### About this exercise
Set down, unchanged, the line holding "Click the disabled Invited button" and all lines that follow it to the end of the material, leaving pictures out.

### Records for this task
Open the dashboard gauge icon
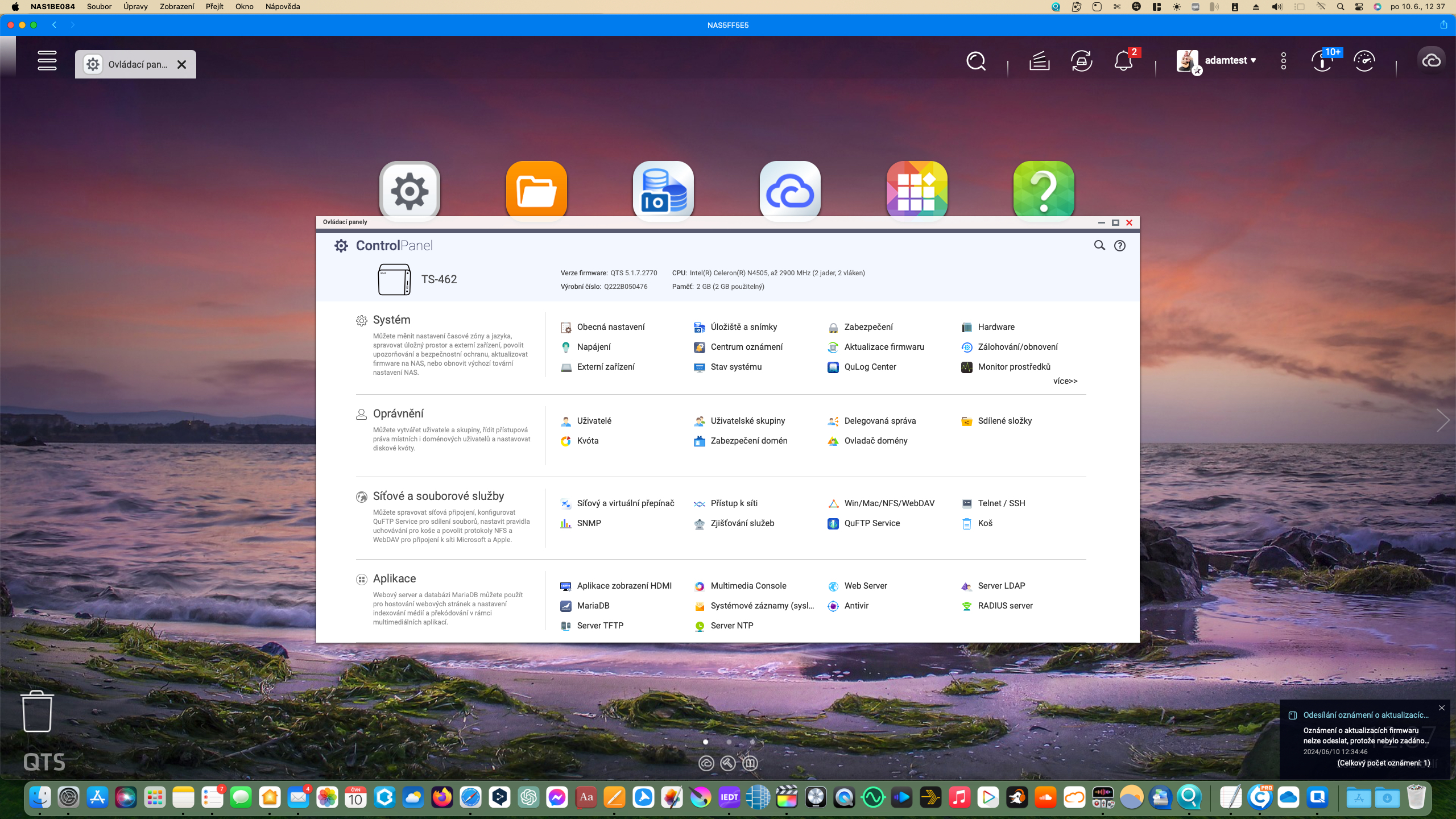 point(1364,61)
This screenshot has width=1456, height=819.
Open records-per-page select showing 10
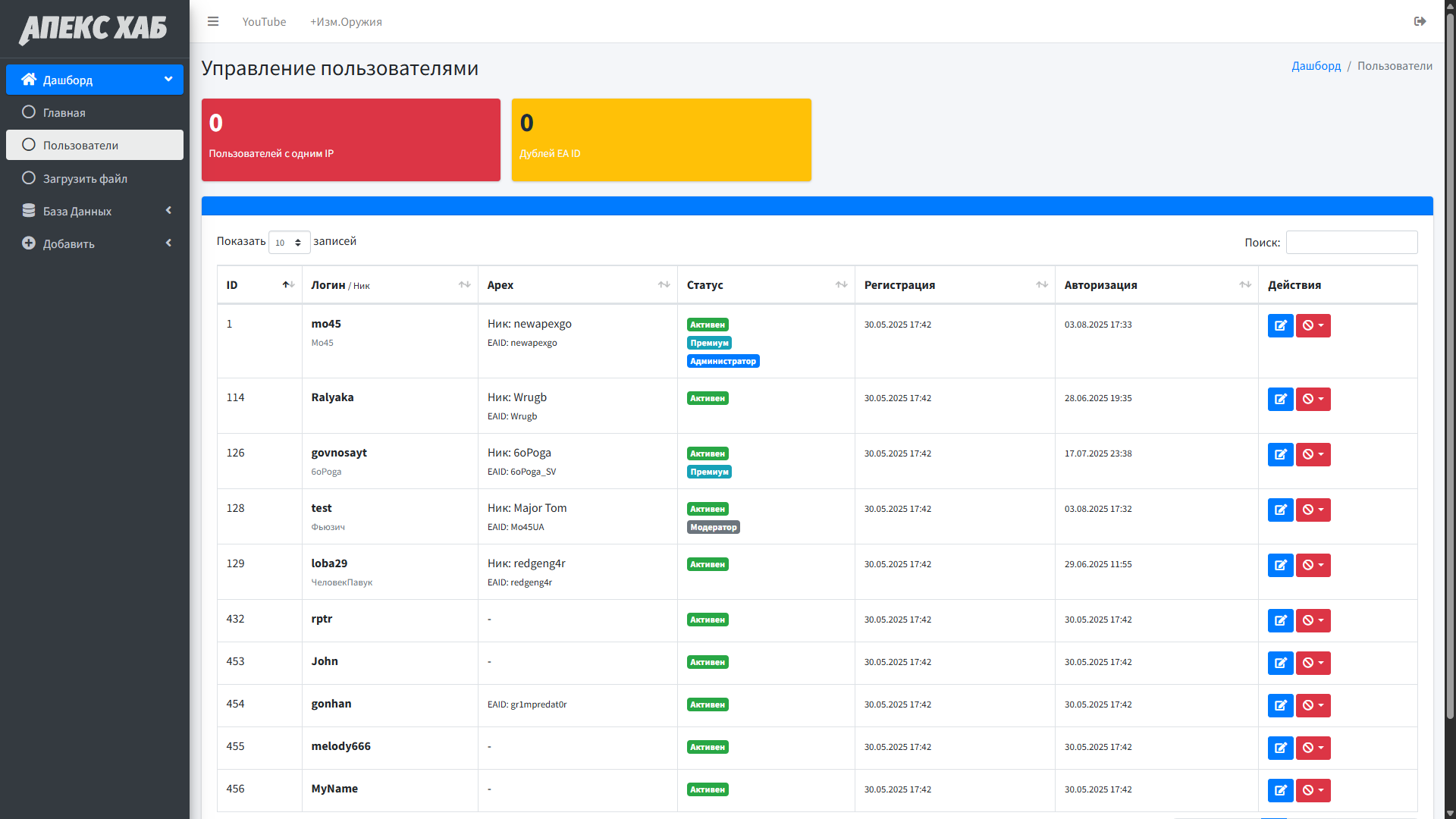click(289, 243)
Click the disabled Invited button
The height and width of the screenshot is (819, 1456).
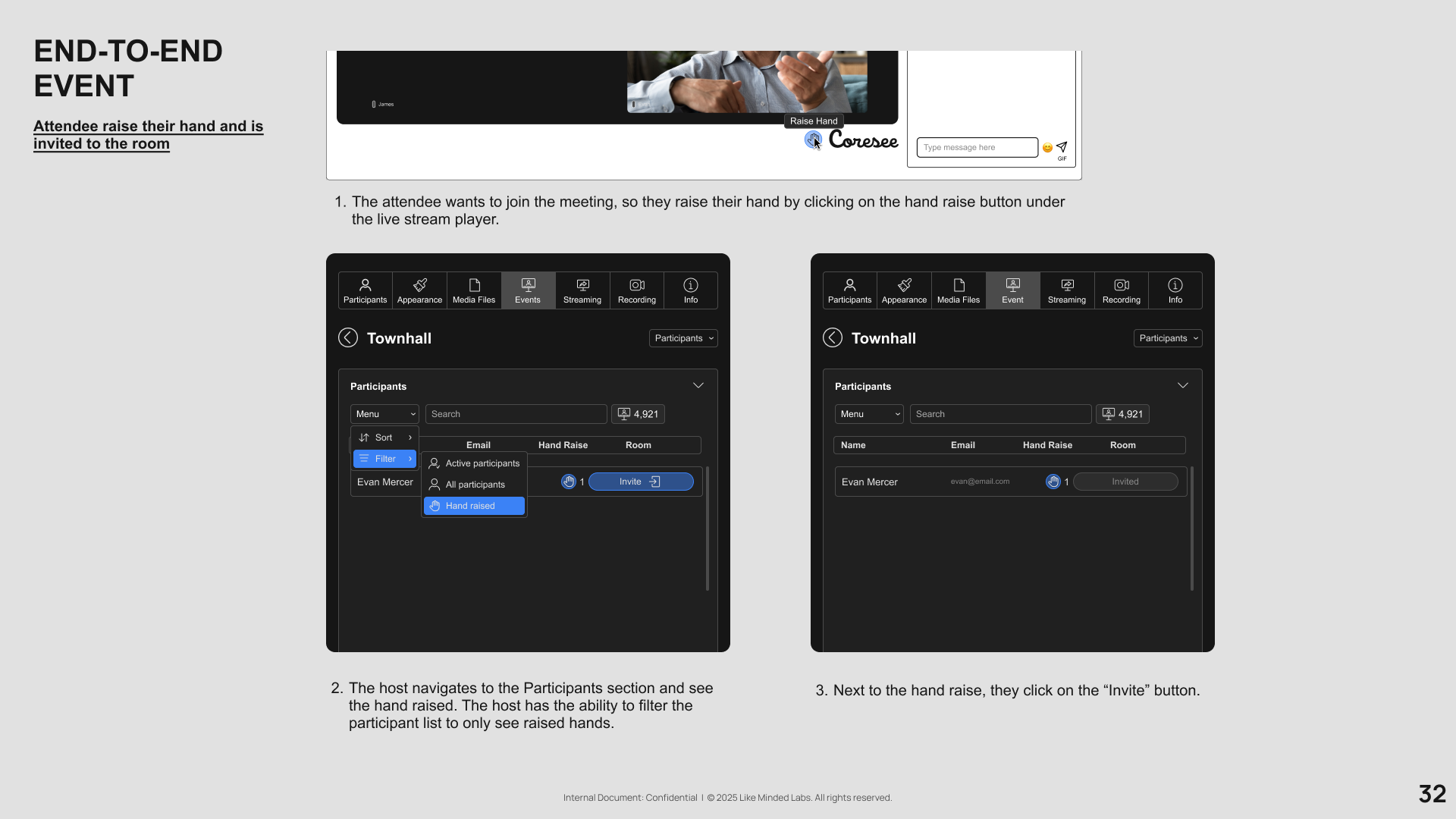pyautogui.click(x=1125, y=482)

### Task answer
Click the disabled Invited button
The height and width of the screenshot is (819, 1456).
pyautogui.click(x=1125, y=482)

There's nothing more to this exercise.